Integration using trigonometric identities

# Integral of cos^3(x)

A specialized form of u-substitution involves taking advantage of trigonometric identities.

## Want to join the conversation?

• Why not substitute "sinx = u" right at the beginning? Without having to distribute the brackets.
From ∫cosx*(1-sin^2 x) dx you will get:
∫(1-u^2)du = ∫du - ∫u^2 du = u - (1/3)*u^3
Substitute back and i got the same result:
sinx-((1/3)*sin^3 x) + C
• It's valid as well, from what I can tell.

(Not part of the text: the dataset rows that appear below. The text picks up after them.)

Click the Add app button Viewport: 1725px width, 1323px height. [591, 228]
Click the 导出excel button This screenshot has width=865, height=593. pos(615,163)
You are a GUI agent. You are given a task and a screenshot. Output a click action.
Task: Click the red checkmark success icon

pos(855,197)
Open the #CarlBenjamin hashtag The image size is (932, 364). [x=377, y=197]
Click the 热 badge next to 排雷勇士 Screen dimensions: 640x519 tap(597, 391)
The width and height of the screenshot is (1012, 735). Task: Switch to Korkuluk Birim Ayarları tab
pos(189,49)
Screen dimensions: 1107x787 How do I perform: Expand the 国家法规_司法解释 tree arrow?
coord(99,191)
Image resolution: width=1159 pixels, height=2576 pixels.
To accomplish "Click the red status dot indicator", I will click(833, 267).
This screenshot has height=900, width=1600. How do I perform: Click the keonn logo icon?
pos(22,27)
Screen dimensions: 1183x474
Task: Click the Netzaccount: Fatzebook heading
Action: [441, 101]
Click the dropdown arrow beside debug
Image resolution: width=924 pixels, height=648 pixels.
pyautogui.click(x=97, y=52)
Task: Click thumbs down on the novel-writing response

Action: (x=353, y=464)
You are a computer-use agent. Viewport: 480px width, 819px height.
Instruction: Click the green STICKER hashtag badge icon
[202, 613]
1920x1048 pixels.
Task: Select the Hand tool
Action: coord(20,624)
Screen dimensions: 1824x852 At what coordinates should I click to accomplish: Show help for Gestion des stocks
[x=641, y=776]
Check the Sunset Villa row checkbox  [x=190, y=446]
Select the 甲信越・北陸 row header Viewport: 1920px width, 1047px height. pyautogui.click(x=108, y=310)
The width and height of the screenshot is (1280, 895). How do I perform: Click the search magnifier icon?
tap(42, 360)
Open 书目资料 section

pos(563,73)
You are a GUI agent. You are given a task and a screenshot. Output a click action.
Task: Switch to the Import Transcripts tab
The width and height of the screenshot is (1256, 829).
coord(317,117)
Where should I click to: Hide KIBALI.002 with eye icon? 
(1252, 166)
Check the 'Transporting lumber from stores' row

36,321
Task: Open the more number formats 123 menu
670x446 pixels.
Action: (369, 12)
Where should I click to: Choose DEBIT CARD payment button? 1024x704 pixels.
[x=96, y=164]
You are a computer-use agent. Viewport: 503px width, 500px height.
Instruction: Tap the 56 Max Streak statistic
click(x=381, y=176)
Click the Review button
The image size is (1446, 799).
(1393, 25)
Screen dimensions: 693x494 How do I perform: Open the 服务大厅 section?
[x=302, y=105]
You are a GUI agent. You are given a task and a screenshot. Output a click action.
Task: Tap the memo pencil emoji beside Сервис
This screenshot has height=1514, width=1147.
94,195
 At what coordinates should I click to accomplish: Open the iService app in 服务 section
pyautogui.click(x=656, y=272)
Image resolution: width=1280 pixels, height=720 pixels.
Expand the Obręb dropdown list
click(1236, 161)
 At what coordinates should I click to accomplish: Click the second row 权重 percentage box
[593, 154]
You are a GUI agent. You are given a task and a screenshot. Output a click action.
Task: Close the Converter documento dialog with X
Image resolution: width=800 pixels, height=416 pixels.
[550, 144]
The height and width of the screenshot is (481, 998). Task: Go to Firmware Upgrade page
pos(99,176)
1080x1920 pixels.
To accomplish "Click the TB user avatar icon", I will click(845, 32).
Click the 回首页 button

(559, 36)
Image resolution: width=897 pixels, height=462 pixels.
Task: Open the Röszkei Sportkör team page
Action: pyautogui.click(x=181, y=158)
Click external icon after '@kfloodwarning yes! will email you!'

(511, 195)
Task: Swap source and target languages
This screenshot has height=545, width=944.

Of course, with trig many times, there are multiple ways to work it: Sal seems to prefer expanding his trig functions. shrug Do as you will.
• Why doesnt u substitution work in this case in the original equation? let u = cosx
u^3 's antiderrivative is u^4 / 4, then sub cosx back in?
• That doesn't work because you do not have a du to go with the u.
If u = cos x, then du = - sin x dx
You don't have the - sin x, so you cannot make this substitution.

Remember that in integrals, to use one of the standard forms, you need to have "du" which is the derivative of whatever you decide to call u. The "du" in the notation is not just a notational requirement, it really does have to be there or you don't get the correct answer.
If the problem had been ∫ −cos³(x) sin(x) dx then that would be as you suggested ¼ cos⁴x + C
• intg [ 1/(1+cosx) ] dx ? how will we solve it?
• There are quite a few ways to approach this.
I would use the double angle identity to rewrite cos(x) as 2cos²(x/2)-1, then let u=x/2 so dx=2du.
I'll let you take it from there . . . .
• Is there a reason that you can't use 1-sinx as u?
• Well you have a 1 - sin^2 in the integral after separating the problem into cos * cos^2.
You can try to make u = 1 - sin^2
but I don't believe that would help.
Then du = -2 sin cos
and you don't have that in the expression.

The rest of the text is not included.